- **Texto del ejercicio**:
☆ ☆ ☆ ☆

Pero cuesta entenderlo, pese a todo. Algunos pescadores de tiburón boreal utilizan carne de vaca podrida para hacerse con ellos, aunque la regulación actual en lo que respecta a su pesca señala que solo pueden cazarse si se han enganchado en una red dirigida a otro tipo de peces. Es decir: se permite la pesca “accidental” de tiburones boreales pero hace falta conseguir una barbaridad de permisos para hacerlo de manera premeditada. Y si no tienes una buena razón para pedirlos, nunca obtendrás los permisos.
Un plato nauseabundo
El quid de la cuestión a la hora de preparar la carne de tiburón boreal para su consumo radica en desintoxicar su carne. Mientras su hígado ha servido a lo largo de generaciones para elaborar aceite para las lámparas, su carne resulta venenosa debido a que el tiburón boreal no tiene uretra ni tracto urinario, sino que su orina circula libremente a lo largo de su cuerpo para darle calor. Esto implica que los tejidos los tiene contaminados con ácido úrico, una sustancia altamente tóxica para el ser humano que, de consumirse, provocaría una muerte casi instantánea. Es necesario realizar un proceso muy concreto para eliminar su toxicidad y admitir su consumo.
En primer lugar, se le vacían los órganos internos y se le quita la cabeza. Al tratarse de un animal de 400 años, ya imaginamos que no huele demasiado bien. De esta manera se entierra la carne del tiburón limpiada de órganos en un agujero bajo tierra. Esta es la solución que encontraron los antiguos vikingos para alimentarse del tiburón boreal: dejar que fermente bajo tierra hasta que se pudra. Otro método consiste en meterlos troceados en cajas de madera y dejarlos al sol durante seis semanas, hasta que se pudran también. Las propias bacterias se encargan de devorar las sustancias tóxicas del tiburón boreal. De forma parecida a las momias, la carne se reseca y pierde su líquido hasta perder un 80% de su peso, y tras esto son colgados en grandes garfios para completar su proceso de curación (o de podrido), de forma semejante a los jamones en España. A continuación se corta la carne en pequeños dados y, ¡voilá! Así se obtiene un preciado alimento, considerado una delicatessen en Groenlandia e Islandia, donde 100 gramos cuestan en torno a 10 dólares.
Su sabor podemos imaginarlo. Es carne podrida. El paladar no se acostumbra a su fuerte sabor las primeras veces que se consume, aunque se coma acompañado de pan de cebada o aguardiente, como es habitual. Los que ya lo probaron recomiendan taparse la nariz antes de dar el primer bocado, para ahorrar a nuestro delicado olfato la dudosa experiencia de oler el pedazo de carne podrida antes de masticarla. Y pese a todo sigue consumiéndose, aunque hoy no haga falta llegar hasta extremos como este para aportar proteínas al cuerpo. Sus vendedores aseguran que la carne de tiburón boreal aporta proteínas, pero también omega 3 y numerosas vitaminas que facilitan la digestión y fortalecen nuestro sistema inmunológico.
¿Y tú, probarías un tiburón podrido de 500 años? ¿O irías directo al aguardiente?

☆ ☆ ☆ ☆

- **Qué se pide**: Según el texto sobre el tiburón boreal, ¿cuánto cuestan 100 gramos de su carne en Groenlandia e Islandia?

☆ ☆ ☆ ☆

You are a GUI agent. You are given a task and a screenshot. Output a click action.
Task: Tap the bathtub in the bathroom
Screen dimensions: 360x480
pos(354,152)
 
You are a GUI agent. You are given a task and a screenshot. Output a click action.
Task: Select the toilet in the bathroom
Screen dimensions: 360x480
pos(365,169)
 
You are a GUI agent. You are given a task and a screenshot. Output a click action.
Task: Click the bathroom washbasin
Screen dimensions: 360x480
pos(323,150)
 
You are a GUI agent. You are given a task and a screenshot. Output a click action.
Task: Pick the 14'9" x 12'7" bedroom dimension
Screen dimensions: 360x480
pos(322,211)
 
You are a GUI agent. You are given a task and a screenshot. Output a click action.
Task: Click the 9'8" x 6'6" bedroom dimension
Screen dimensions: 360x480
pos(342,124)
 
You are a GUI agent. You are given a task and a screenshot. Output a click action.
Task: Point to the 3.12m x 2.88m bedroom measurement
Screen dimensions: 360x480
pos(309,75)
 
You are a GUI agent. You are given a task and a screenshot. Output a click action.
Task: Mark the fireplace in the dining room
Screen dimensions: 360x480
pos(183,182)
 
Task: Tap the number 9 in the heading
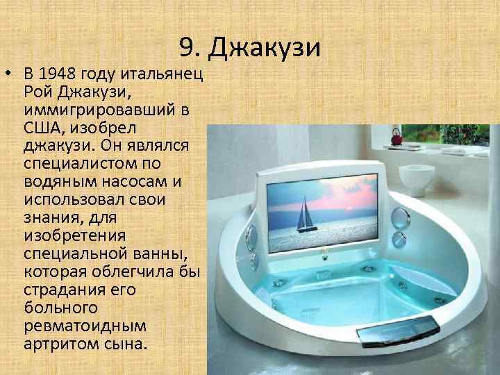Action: tap(185, 47)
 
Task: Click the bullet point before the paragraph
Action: tap(10, 75)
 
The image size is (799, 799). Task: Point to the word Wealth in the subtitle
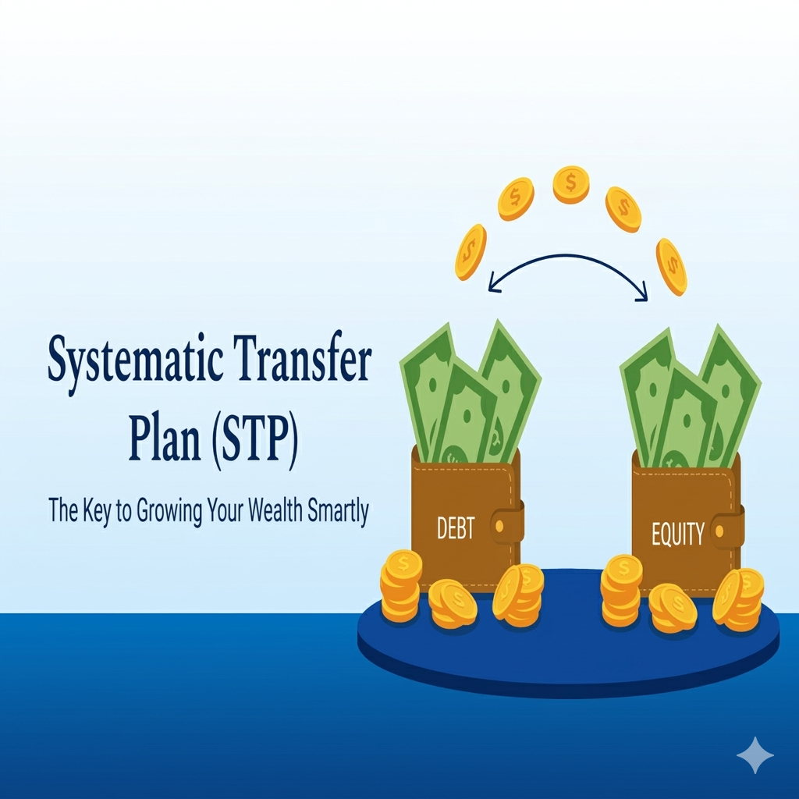coord(275,510)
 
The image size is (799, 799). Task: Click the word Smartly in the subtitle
coord(338,511)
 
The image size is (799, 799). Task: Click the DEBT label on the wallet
coord(456,528)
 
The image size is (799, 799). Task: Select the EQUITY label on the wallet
coord(678,534)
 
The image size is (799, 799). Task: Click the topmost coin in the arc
coord(571,184)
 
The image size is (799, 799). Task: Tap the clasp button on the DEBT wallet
coord(499,526)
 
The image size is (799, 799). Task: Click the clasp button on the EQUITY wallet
coord(719,532)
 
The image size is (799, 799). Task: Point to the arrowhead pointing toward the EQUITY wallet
coord(644,294)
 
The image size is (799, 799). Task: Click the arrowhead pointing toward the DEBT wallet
coord(493,285)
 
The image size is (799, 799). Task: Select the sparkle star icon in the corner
coord(755,755)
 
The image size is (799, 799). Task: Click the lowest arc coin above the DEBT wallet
coord(471,252)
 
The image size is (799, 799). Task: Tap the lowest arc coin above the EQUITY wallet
coord(671,267)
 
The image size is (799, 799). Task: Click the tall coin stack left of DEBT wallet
coord(401,586)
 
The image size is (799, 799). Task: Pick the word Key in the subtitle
coord(96,510)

☆ ☆ ☆ ☆

- **Respuesta**: En torno a 10 dólares.